Please reproduce each of the rows below word for word, changing nothing.
** Begin DATA ROWS **
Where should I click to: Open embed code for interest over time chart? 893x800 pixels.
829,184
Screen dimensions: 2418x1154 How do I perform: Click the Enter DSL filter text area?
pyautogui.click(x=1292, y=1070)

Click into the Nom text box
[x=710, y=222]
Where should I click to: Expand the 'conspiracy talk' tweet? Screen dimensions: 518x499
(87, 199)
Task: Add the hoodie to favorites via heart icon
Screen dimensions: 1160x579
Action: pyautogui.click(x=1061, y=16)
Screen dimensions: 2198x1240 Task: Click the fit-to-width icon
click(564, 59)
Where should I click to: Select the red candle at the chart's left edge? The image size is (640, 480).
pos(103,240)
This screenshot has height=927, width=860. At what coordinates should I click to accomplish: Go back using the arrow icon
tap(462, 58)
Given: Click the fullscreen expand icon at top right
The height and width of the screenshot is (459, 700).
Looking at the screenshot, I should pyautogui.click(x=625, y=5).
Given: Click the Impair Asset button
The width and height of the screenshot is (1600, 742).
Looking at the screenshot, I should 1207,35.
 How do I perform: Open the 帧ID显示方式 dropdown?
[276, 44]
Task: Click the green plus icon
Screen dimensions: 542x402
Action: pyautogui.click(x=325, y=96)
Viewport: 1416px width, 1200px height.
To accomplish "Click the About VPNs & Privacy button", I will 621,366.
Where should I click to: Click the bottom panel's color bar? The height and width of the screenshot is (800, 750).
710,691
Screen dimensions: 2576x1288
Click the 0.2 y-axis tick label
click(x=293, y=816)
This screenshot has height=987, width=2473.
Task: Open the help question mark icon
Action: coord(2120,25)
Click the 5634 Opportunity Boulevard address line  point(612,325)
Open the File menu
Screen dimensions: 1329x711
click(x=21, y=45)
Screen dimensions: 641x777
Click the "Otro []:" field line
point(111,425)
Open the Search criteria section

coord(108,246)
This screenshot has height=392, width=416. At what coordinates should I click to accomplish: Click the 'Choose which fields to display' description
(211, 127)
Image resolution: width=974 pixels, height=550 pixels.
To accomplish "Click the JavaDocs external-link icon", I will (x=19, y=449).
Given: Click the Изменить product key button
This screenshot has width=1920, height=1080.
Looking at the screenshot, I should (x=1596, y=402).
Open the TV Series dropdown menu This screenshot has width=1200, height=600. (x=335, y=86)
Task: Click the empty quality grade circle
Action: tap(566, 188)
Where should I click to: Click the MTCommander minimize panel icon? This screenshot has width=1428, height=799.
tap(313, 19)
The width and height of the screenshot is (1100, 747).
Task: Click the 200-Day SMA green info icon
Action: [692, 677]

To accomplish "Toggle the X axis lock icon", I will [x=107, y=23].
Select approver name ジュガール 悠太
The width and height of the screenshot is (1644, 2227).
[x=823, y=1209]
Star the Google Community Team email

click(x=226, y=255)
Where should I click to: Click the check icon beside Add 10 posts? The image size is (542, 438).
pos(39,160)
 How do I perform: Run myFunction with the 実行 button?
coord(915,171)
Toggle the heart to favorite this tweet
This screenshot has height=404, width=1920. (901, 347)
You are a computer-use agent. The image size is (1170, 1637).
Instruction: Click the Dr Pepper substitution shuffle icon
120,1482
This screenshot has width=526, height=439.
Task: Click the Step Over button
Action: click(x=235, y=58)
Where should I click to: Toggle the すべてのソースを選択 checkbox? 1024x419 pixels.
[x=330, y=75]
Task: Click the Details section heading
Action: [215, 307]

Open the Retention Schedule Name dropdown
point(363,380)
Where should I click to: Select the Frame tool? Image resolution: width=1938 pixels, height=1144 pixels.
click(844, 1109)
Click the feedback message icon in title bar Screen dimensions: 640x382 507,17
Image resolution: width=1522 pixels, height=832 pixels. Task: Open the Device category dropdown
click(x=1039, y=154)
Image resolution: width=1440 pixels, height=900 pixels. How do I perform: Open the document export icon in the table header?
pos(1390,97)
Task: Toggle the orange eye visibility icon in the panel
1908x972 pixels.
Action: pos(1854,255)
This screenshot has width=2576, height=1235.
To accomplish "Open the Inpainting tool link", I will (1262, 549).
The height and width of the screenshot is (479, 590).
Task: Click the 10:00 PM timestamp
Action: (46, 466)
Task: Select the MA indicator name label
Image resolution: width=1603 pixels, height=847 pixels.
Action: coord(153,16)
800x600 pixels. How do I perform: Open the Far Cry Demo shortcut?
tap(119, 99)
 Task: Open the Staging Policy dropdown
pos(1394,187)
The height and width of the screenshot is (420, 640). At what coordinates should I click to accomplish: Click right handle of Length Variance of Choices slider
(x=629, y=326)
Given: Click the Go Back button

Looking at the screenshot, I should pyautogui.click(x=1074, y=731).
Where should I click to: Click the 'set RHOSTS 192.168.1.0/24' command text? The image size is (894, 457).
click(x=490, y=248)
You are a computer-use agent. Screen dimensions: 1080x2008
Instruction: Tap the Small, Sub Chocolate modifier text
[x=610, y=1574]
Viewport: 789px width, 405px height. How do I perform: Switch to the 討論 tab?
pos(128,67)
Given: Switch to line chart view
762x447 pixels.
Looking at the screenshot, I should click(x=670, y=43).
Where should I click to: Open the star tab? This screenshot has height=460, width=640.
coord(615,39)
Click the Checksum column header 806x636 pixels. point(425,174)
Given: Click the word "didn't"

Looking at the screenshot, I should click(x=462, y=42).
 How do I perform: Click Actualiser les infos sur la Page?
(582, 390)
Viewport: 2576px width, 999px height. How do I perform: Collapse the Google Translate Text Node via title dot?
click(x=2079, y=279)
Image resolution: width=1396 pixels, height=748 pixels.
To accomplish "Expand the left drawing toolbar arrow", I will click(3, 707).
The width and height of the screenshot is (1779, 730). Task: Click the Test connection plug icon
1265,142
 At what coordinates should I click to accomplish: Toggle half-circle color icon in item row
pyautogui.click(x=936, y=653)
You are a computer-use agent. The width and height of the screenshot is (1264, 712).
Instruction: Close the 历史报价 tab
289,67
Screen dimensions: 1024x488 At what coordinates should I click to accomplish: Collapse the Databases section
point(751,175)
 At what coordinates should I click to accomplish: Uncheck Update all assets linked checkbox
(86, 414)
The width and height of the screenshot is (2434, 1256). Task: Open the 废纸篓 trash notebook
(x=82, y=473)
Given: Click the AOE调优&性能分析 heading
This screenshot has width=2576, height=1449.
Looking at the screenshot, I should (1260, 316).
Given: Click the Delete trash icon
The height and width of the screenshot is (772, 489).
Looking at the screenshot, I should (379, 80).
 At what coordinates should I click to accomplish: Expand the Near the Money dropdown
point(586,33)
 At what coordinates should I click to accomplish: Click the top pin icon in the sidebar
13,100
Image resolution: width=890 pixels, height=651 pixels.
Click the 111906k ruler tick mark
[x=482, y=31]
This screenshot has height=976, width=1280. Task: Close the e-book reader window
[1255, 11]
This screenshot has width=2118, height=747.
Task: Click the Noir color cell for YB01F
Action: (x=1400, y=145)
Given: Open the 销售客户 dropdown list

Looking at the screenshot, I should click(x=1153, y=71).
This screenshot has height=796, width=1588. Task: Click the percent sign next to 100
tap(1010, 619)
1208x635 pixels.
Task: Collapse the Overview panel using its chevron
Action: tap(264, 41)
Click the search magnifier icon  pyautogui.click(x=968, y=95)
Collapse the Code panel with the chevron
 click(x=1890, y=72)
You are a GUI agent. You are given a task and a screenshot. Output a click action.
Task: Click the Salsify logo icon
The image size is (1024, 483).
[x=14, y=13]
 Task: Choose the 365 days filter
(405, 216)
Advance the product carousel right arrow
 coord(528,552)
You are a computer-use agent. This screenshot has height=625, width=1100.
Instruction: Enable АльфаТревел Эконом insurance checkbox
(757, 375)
** End DATA ROWS **
-- THE OUTPUT --
Where should I click to: Open embed code for interest over time chart? 893x800 pixels.
829,184
Screen dimensions: 2418x1154 How do I perform: Click the Enter DSL filter text area?
pyautogui.click(x=1292, y=1070)

Click into the Nom text box
[x=710, y=222]
Where should I click to: Expand the 'conspiracy talk' tweet? Screen dimensions: 518x499
(87, 199)
Task: Add the hoodie to favorites via heart icon
Screen dimensions: 1160x579
Action: pyautogui.click(x=1061, y=16)
Screen dimensions: 2198x1240 Task: Click the fit-to-width icon
click(564, 59)
Where should I click to: Select the red candle at the chart's left edge? The image size is (640, 480).
pos(103,240)
This screenshot has height=927, width=860. At what coordinates should I click to accomplish: Go back using the arrow icon
tap(462, 58)
Given: Click the fullscreen expand icon at top right
The height and width of the screenshot is (459, 700).
Looking at the screenshot, I should pyautogui.click(x=625, y=5).
Given: Click the Impair Asset button
The width and height of the screenshot is (1600, 742).
Looking at the screenshot, I should 1207,35.
 How do I perform: Open the 帧ID显示方式 dropdown?
[276, 44]
Task: Click the green plus icon
Screen dimensions: 542x402
Action: pyautogui.click(x=325, y=96)
Viewport: 1416px width, 1200px height.
To accomplish "Click the About VPNs & Privacy button", I will 621,366.
Where should I click to: Click the bottom panel's color bar? The height and width of the screenshot is (800, 750).
710,691
Screen dimensions: 2576x1288
Click the 0.2 y-axis tick label
click(x=293, y=816)
This screenshot has height=987, width=2473.
Task: Open the help question mark icon
Action: coord(2120,25)
Click the 5634 Opportunity Boulevard address line  point(612,325)
Open the File menu
Screen dimensions: 1329x711
click(x=21, y=45)
Screen dimensions: 641x777
Click the "Otro []:" field line
point(111,425)
Open the Search criteria section

coord(108,246)
This screenshot has height=392, width=416. At what coordinates should I click to accomplish: Click the 'Choose which fields to display' description
(211, 127)
Image resolution: width=974 pixels, height=550 pixels.
To accomplish "Click the JavaDocs external-link icon", I will (x=19, y=449).
Given: Click the Изменить product key button
This screenshot has width=1920, height=1080.
Looking at the screenshot, I should (x=1596, y=402).
Open the TV Series dropdown menu This screenshot has width=1200, height=600. (x=335, y=86)
Task: Click the empty quality grade circle
Action: tap(566, 188)
Where should I click to: Click the MTCommander minimize panel icon? This screenshot has width=1428, height=799.
tap(313, 19)
The width and height of the screenshot is (1100, 747).
Task: Click the 200-Day SMA green info icon
Action: [692, 677]

To accomplish "Toggle the X axis lock icon", I will [x=107, y=23].
Select approver name ジュガール 悠太
The width and height of the screenshot is (1644, 2227).
[x=823, y=1209]
Star the Google Community Team email

click(x=226, y=255)
Where should I click to: Click the check icon beside Add 10 posts? The image size is (542, 438).
pos(39,160)
 How do I perform: Run myFunction with the 実行 button?
coord(915,171)
Toggle the heart to favorite this tweet
This screenshot has height=404, width=1920. (901, 347)
You are a computer-use agent. The image size is (1170, 1637).
Instruction: Click the Dr Pepper substitution shuffle icon
120,1482
This screenshot has width=526, height=439.
Task: Click the Step Over button
Action: click(x=235, y=58)
Where should I click to: Toggle the すべてのソースを選択 checkbox? 1024x419 pixels.
[x=330, y=75]
Task: Click the Details section heading
Action: [215, 307]

Open the Retention Schedule Name dropdown
point(363,380)
Where should I click to: Select the Frame tool? Image resolution: width=1938 pixels, height=1144 pixels.
click(844, 1109)
Click the feedback message icon in title bar Screen dimensions: 640x382 507,17
Image resolution: width=1522 pixels, height=832 pixels. Task: Open the Device category dropdown
click(x=1039, y=154)
Image resolution: width=1440 pixels, height=900 pixels. How do I perform: Open the document export icon in the table header?
pos(1390,97)
Task: Toggle the orange eye visibility icon in the panel
1908x972 pixels.
Action: pos(1854,255)
This screenshot has width=2576, height=1235.
To accomplish "Open the Inpainting tool link", I will (1262, 549).
The height and width of the screenshot is (479, 590).
Task: Click the 10:00 PM timestamp
Action: (46, 466)
Task: Select the MA indicator name label
Image resolution: width=1603 pixels, height=847 pixels.
Action: coord(153,16)
800x600 pixels. How do I perform: Open the Far Cry Demo shortcut?
tap(119, 99)
 Task: Open the Staging Policy dropdown
pos(1394,187)
The height and width of the screenshot is (420, 640). At what coordinates should I click to accomplish: Click right handle of Length Variance of Choices slider
(x=629, y=326)
Given: Click the Go Back button

Looking at the screenshot, I should pyautogui.click(x=1074, y=731).
Where should I click to: Click the 'set RHOSTS 192.168.1.0/24' command text? The image size is (894, 457).
click(x=490, y=248)
You are a computer-use agent. Screen dimensions: 1080x2008
Instruction: Tap the Small, Sub Chocolate modifier text
[x=610, y=1574]
Viewport: 789px width, 405px height. How do I perform: Switch to the 討論 tab?
pos(128,67)
Given: Switch to line chart view
762x447 pixels.
Looking at the screenshot, I should click(x=670, y=43).
Where should I click to: Open the star tab? This screenshot has height=460, width=640.
coord(615,39)
Click the Checksum column header 806x636 pixels. point(425,174)
Given: Click the word "didn't"

Looking at the screenshot, I should click(x=462, y=42).
 How do I perform: Click Actualiser les infos sur la Page?
(582, 390)
Viewport: 2576px width, 999px height. How do I perform: Collapse the Google Translate Text Node via title dot?
click(x=2079, y=279)
Image resolution: width=1396 pixels, height=748 pixels.
To accomplish "Expand the left drawing toolbar arrow", I will click(3, 707).
The width and height of the screenshot is (1779, 730). Task: Click the Test connection plug icon
1265,142
 At what coordinates should I click to accomplish: Toggle half-circle color icon in item row
pyautogui.click(x=936, y=653)
You are a computer-use agent. The width and height of the screenshot is (1264, 712).
Instruction: Close the 历史报价 tab
289,67
Screen dimensions: 1024x488 At what coordinates should I click to accomplish: Collapse the Databases section
point(751,175)
 At what coordinates should I click to accomplish: Uncheck Update all assets linked checkbox
(86, 414)
The width and height of the screenshot is (2434, 1256). Task: Open the 废纸篓 trash notebook
(x=82, y=473)
Given: Click the AOE调优&性能分析 heading
This screenshot has width=2576, height=1449.
Looking at the screenshot, I should (1260, 316).
Given: Click the Delete trash icon
The height and width of the screenshot is (772, 489).
Looking at the screenshot, I should (379, 80).
 At what coordinates should I click to accomplish: Expand the Near the Money dropdown
point(586,33)
 At what coordinates should I click to accomplish: Click the top pin icon in the sidebar
13,100
Image resolution: width=890 pixels, height=651 pixels.
Click the 111906k ruler tick mark
[x=482, y=31]
This screenshot has height=976, width=1280. Task: Close the e-book reader window
[1255, 11]
This screenshot has width=2118, height=747.
Task: Click the Noir color cell for YB01F
Action: (x=1400, y=145)
Given: Open the 销售客户 dropdown list

Looking at the screenshot, I should click(x=1153, y=71).
This screenshot has height=796, width=1588. Task: Click the percent sign next to 100
tap(1010, 619)
1208x635 pixels.
Task: Collapse the Overview panel using its chevron
Action: tap(264, 41)
Click the search magnifier icon  pyautogui.click(x=968, y=95)
Collapse the Code panel with the chevron
 click(x=1890, y=72)
You are a GUI agent. You are given a task and a screenshot. Output a click action.
Task: Click the Salsify logo icon
The image size is (1024, 483).
[x=14, y=13]
 Task: Choose the 365 days filter
(405, 216)
Advance the product carousel right arrow
 coord(528,552)
You are a computer-use agent. This screenshot has height=625, width=1100.
Instruction: Enable АльфаТревел Эконом insurance checkbox
(757, 375)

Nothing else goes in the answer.